**Problem to solve:** Count the lines of the items below that contain the string "button". Reply with the number alone.
begin
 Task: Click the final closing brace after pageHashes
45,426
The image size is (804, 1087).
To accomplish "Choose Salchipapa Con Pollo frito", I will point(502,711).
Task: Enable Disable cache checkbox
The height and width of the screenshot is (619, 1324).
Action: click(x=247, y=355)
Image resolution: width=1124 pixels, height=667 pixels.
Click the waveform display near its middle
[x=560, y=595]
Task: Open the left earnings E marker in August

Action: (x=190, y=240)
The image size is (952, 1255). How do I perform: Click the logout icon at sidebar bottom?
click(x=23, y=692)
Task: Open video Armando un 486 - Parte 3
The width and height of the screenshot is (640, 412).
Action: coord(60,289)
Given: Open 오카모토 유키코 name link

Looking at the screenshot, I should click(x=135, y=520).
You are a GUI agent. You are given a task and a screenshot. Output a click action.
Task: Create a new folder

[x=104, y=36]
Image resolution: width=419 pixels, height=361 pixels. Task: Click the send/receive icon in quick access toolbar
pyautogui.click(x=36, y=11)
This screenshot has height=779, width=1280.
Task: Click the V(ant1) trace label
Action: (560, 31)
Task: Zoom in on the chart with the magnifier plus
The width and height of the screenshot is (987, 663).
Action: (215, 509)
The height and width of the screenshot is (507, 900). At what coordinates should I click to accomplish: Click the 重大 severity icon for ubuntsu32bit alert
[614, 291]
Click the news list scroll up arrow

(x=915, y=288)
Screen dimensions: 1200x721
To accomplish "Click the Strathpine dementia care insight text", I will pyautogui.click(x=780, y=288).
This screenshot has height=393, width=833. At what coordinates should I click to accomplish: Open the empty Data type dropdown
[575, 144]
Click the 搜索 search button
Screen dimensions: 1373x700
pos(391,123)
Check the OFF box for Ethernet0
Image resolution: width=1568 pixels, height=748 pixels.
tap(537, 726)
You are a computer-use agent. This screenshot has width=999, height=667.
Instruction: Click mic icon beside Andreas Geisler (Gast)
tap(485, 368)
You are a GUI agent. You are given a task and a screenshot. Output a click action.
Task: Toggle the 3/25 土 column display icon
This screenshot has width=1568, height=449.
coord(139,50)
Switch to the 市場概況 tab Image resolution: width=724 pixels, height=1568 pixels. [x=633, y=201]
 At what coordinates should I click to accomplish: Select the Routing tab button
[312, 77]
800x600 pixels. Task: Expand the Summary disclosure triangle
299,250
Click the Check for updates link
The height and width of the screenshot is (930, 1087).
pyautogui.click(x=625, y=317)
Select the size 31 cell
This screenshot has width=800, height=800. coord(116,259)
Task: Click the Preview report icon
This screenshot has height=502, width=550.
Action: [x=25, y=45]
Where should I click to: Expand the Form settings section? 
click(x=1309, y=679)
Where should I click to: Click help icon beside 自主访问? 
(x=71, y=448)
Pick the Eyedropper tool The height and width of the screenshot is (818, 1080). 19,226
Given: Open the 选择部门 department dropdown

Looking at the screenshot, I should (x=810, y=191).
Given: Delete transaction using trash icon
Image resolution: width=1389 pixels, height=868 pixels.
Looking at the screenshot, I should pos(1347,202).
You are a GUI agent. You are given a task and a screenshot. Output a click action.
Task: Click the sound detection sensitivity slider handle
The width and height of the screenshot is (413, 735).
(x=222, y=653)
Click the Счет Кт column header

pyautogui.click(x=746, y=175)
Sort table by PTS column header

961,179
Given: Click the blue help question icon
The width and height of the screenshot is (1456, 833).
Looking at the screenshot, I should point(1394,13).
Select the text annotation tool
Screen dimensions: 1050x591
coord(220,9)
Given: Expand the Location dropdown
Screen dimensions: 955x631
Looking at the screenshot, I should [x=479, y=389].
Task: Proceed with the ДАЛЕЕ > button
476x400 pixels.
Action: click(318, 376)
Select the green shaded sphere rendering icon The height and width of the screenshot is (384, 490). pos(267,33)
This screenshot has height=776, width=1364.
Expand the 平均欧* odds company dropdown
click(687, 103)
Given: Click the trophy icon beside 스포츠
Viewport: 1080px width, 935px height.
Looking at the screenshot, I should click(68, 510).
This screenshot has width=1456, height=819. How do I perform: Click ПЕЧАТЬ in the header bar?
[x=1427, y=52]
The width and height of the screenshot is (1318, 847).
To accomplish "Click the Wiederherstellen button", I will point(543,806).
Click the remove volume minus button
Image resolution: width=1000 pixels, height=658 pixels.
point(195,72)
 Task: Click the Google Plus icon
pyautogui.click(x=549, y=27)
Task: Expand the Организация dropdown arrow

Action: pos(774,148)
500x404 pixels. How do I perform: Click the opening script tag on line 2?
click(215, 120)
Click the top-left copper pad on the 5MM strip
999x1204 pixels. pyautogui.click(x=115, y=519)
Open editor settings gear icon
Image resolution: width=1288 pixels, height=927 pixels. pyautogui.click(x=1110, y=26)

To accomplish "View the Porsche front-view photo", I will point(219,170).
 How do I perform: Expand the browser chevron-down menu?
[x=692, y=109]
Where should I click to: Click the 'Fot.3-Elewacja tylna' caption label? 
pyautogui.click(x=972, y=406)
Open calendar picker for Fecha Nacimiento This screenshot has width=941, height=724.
end
**Written solution:** 5